Bereket – Bolluk ve Ağaç Meditasyonu
Bu meditasyon topraklanma meditasyonuna çok benzer. Bereket ve bolluk ile ilgili bir çalışmadır.
 Öncelikle rahat bir pozisyonda, ayaklarınız yere değecek bir şekilde, sırtınız dik olarak oturun.  Gözlerinizi kapatın ve birkaç kez derin nefes alıp vererek gevşeyin
 Şimdi ayak tabanlarınızın altından her nefes alış verişinizde, beyaz ışıktan köklerin çıktığını imgeleyin. Bu ışıktan kökler sizi dünyaya bağlıyor. Bunu hissedin.
 Ardından kuyruk sokumunuzdan da beyaz ışıktan köklerin çıktığını ve toprağın altına doğru uzadığını imgeleyin. Artık hem ayak tabanlarınızdan hem de kuyruk sokumundan çıkan köklerle dünyaya bağlısınız bunu hissedin.
 Birkaç dakika nefes alıp verirken, aynı topraklanma meditasyonundaki gibi tüm bedeninizdeki fazla ve negatif enerjiyi toprağa bırakın.
 Yeterince arındığınızda bu sefer kökten ışığı omurilik soğanınıza ve bilincinize doğru bağlayın. Artık bilincinizin toprağın bilinciyle yani toprak ananın, Gaia’nın bilinciyle bağlantıda olduğunu hissedin. Toprak Ananın nefes alış verişini hissedin. Şimdi yavaşça ona seslenin;
 “Ey bereketini esirgemeyen Toprak Ana, Gaia. Yaratıcı’nın izniyle, biz insanları bir anne şefkatiyle sararsın ve verimli sütünle bizleri beslersin. Bereketli toprağınla karşılık beklemeden bizlere verimli ürünler verirsin. Senin vücudun bizim yaşam alanımızdır ve sen bizim tüm hatalarımıza rağmen bizi sevginle sararsın. Şimdi lütfen bereket ve bolluk enerjini benle paylaş ve hayatıma taşı. Hayatıma bereketi ve bolluğu getir. Verimliliği, üretkenliği sağla. Artsın eksilmesin, taşsın dökülmesin”

## [Yapılacaklar]
a - Meditasyon metnine göre bu meditasyon hangi meditasyona çok benziyor?
b - Meditasyon metninde "Bereket – Bolluk" ifadesinden başlayıp "bağlıyor. Bunu hissedin." ifadesine kadar olan her şeyi olduğu gibi tekrar yazın.
Satırların bu metinle hiçbir ilgisi yok.

## [Satırlar]

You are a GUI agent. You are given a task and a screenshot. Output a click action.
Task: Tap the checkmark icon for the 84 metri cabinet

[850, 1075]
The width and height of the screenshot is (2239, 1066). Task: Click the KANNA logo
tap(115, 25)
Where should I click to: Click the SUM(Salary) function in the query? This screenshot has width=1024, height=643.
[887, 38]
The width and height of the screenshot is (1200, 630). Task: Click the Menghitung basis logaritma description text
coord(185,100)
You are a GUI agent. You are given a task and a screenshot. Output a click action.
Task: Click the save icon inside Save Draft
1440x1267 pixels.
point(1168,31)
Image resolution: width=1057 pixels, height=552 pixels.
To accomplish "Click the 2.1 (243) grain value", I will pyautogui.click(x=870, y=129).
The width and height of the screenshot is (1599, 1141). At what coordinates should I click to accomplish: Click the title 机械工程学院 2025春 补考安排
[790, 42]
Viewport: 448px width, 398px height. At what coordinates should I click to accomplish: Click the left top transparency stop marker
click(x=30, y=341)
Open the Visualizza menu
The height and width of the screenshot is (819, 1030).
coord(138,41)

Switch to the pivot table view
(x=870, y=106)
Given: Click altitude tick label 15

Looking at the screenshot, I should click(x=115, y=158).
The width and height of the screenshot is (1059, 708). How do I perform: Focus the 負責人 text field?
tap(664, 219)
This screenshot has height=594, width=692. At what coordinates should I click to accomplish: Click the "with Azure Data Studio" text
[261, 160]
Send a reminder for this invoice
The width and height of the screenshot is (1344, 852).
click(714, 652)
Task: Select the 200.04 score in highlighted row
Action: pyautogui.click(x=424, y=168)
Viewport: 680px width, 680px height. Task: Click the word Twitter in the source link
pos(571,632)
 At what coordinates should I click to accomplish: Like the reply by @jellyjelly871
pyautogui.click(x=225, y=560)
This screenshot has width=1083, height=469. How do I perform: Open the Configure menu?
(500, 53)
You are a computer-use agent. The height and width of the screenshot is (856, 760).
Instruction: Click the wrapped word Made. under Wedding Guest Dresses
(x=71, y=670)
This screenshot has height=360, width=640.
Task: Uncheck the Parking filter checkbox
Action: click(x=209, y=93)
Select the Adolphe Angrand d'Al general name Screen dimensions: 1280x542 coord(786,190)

## [Görev sonuçları]
a - Topraklanma meditasyonuna.

b -
Bereket – Bolluk ve Ağaç Meditasyonu
Bu meditasyon topraklanma meditasyonuna çok benzer. Bereket ve bolluk ile ilgili bir çalışmadır.
 Öncelikle rahat bir pozisyonda, ayaklarınız yere değecek bir şekilde, sırtınız dik olarak oturun.  Gözlerinizi kapatın ve birkaç kez derin nefes alıp vererek gevşeyin
 Şimdi ayak tabanlarınızın altından her nefes alış verişinizde, beyaz ışıktan köklerin çıktığını imgeleyin. Bu ışıktan kökler sizi dünyaya bağlıyor. Bunu hissedin.